Just as we now have more people employed as bureaucrats at the U.S. Department of Agriculture than there are farmers in the U.S., we will end up with huge numbers of people employed in the “business” of regulating and managing AI — for government, for corporations, for political advocacy groups, etc.
I think that gets to the essence of where we are.
I don’t have numbers, so I’ll use silly numbers:
How many farmers do we need in the US? Let’s say 100.
How many government bureaucrats do we need to oversee the farmers? Let’s say 300.
Now consider every industry to go in that direction: Insurance, banking, stock market, infrastructure.
This becomes like the meme of the road construction worker in a hole digging with a shovel while 10 supervisors stand around the hole and watch him work.
That may be where we’re going, but it’s not a final destination.
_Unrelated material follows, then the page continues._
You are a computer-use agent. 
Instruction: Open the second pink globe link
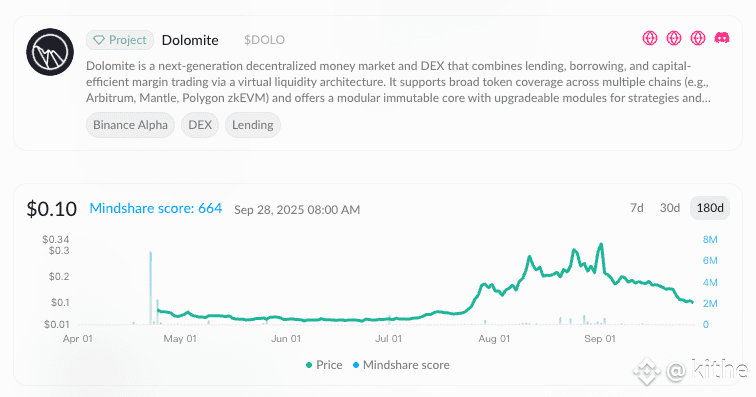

It’s stupid. So it won’t last. At some point it will be “Atlas Shrugged” and the small number of real workers will not tolerate the vast number of government bureaucrats who desire to regulate and manage things they don’t understand.
Society has been moving in this direction for a long time. I don’t think they can continue in this direction forever. Something is going to explode and I think AI is the match.
No
The number of U.S. farms continues slow decline
In the most recent survey, there were 1.89 million U.S. farms in 2023, down 7 percent from the 2.04 million found in the 2017 Census of Agriculture.
USDA is made up of 29 agencies and offices with nearly 100,000 employees who serve the American people at more than 4,500 locations across the country and abroad.
Good point—it will take millions of people to make sure that AI obeys political dictats—and to quickly censor it if it disobeys.
AI: “Young black men commit twenty times as much crime as young white men.”
AI human manager: “Assemble the team. We need to reprogram this racist AI. Meanwhile shut it down immediately.”